朝霧の覚悟は決まらぬままに、心に渦を巻いたまま、船を降りることになった。
堤防に降り立つと、
「おい、これから俺と朝霧で殺し合いをするぜ」
「はッ!?」
信は意味不明な驚き顔をした。
「彼は魔とつながりを持っていた。それは死に値する大罪。わたしは彼を斬らねばならない」
「・・・なるほど」
「ま、てめぇは立会人ってわけだ」
船着き場を出ると、山肌が目の前で家々がそこに張り付くようにしてあった。商店街のゲートをくぐれば、やたらに暗い喫茶店や、ところどころにタイルの剥がれ落ちた銭湯、引き戸から溢れ出んばかりの金物屋、シャッターの閉まったパチンコ屋、小さなスーパー、うっすら明かりの灯ったうどん屋、全てが昔のままにあった。
「アナゴのせうどんとは、珍しいな」
と、うどん屋の前の張り紙に目を輝かせていた。
朝霧は、商店街を進めば進むほど、心が重くなっていくのだった。これではどちらが処刑されるのかわからない。しかし、もう昔のままではいられないのであった。
商店街を抜けて、もう一つの防波堤へ歩いて行った。そこは廃線となった、昔のフェリー乗り場だった。関係者立ち入り禁止のチェーンを超えれば、もう誰もいない。
竜牙は防波堤の端まで歩くと、
「ここらへんでいいか?」
「ええ」
「てめぇが俺に挑んできた度胸だけは認めてやる。だが、てめぇは俺の敵じゃねぇ。一撃でほふるぜ?」
「言いますね。ならば、やってもらおうじゃありませんか」
「やはり、今、戦わなくてはなりませんか?」
信が遠慮がちに言ったが、思い直せと言わんばかりの顔だった。
「フン・・・殺ると決めたら、もう止まらないんだぜ」
「いきますよ」
朝霧の動きが刹那だッ!
素早い動きで竜牙に迫るッ!そして、すれ違い様にニーキックッ!
―――クレセントサイドニーキックッ!
と、見せかけてッ!後ろへ回り込むフェイントだッ!
―――フェイントッ!からのッ!クレセントバックスラッシュッ!
今まではスピードに特化した技の為か、フェイントができなかったッ!だがしかし、フェイントを可能にしたのは、成長の証ッ!朝霧の全てを尽くした渾身の一撃なのだッ!これは当たるッ!
だがしかしッ!
「なにッ!?」
朝霧は思わず声をあげた。完全に背後からスペシャルな一撃を見舞ったつもりだったのだが、その軌道は脇へそらされていたッ!だけじゃなくて、竜牙は刀すら抜かず、なまくらの鞘で華麗に受け流していたッ!

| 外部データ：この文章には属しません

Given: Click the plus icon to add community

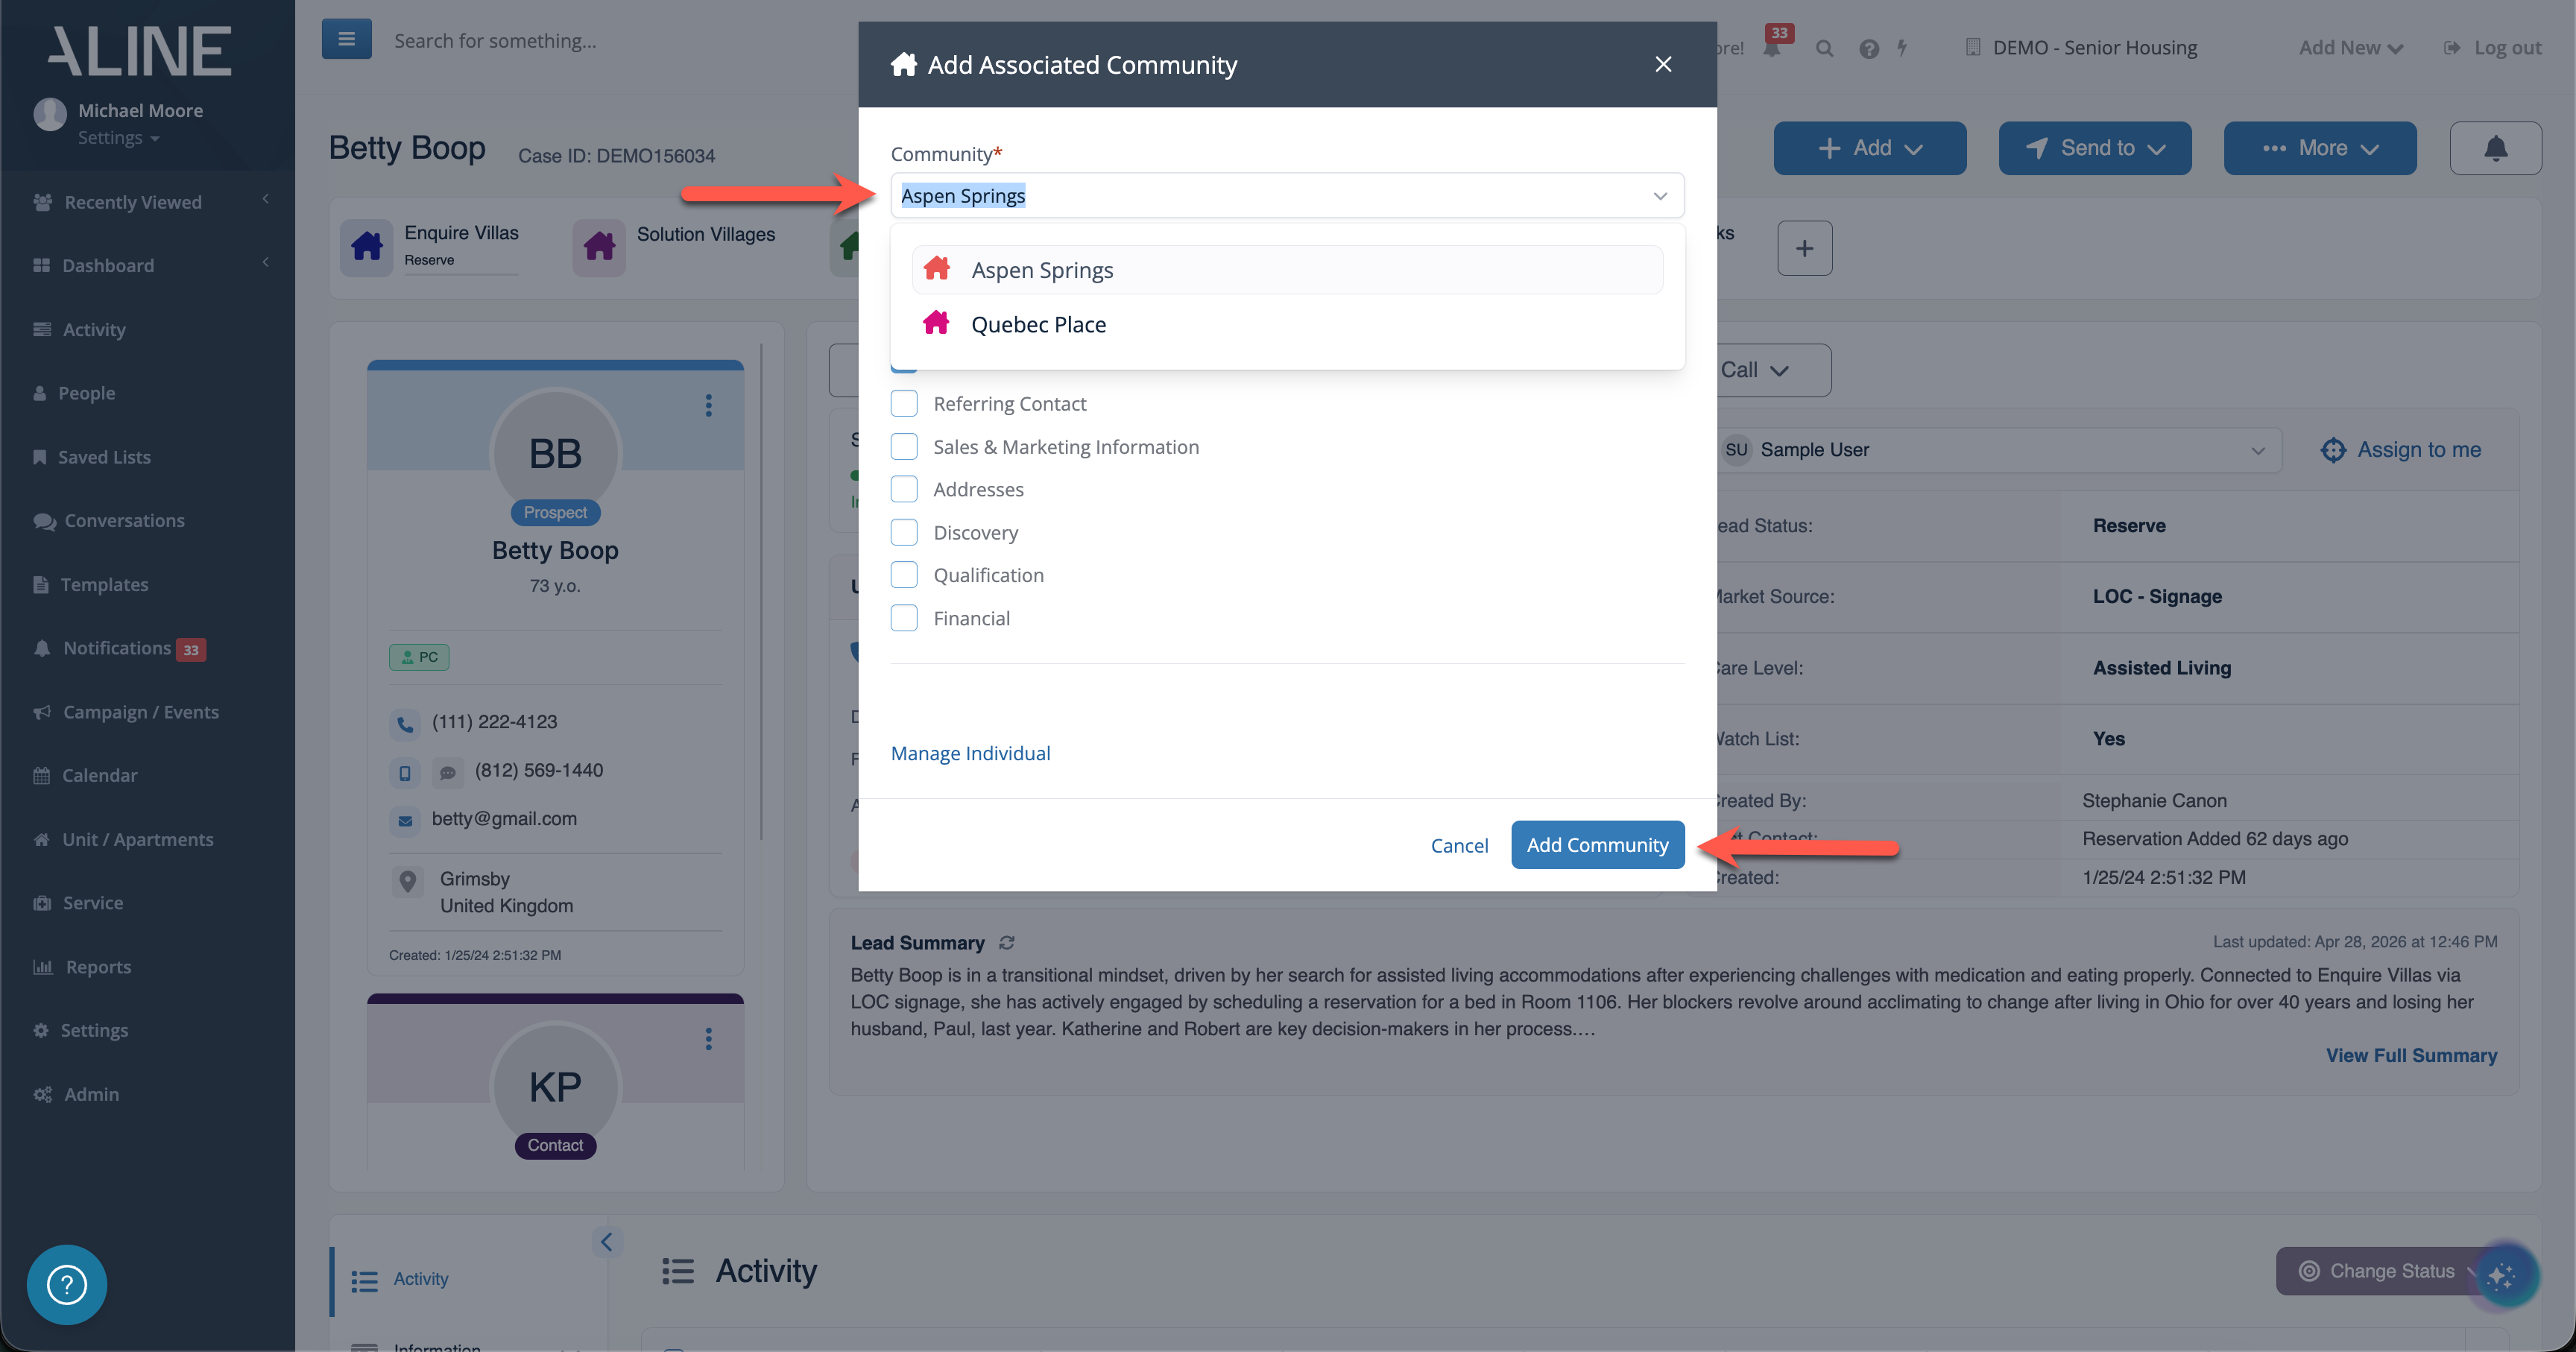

クレセントバックスラッシュは人外の高速剣技であるッ!そこらのなまくら刀じゃ、衝撃に耐えられず、粉々に砕け散るッ!だがしかしッ!竜牙の剣さばきは、力の方向を華麗にそらしたのだッ!
「自慢の速さも、俺の前じゃスローリーだぜ」
竜牙はニヤリとキラーズスマイルだッ!そして、強烈な衝撃を朝霧は腹に受けて、崩れ落ちた。
「速ぇだけじゃ、俺は殺せないぜ。力を一点に集中するんだったな」
朝霧の意識は薄れていった。沈みゆく意識に抗おうと体をよじった。しかし、海原に見えた渦は朝霧のすべても暗い底へと巻き込んでいった。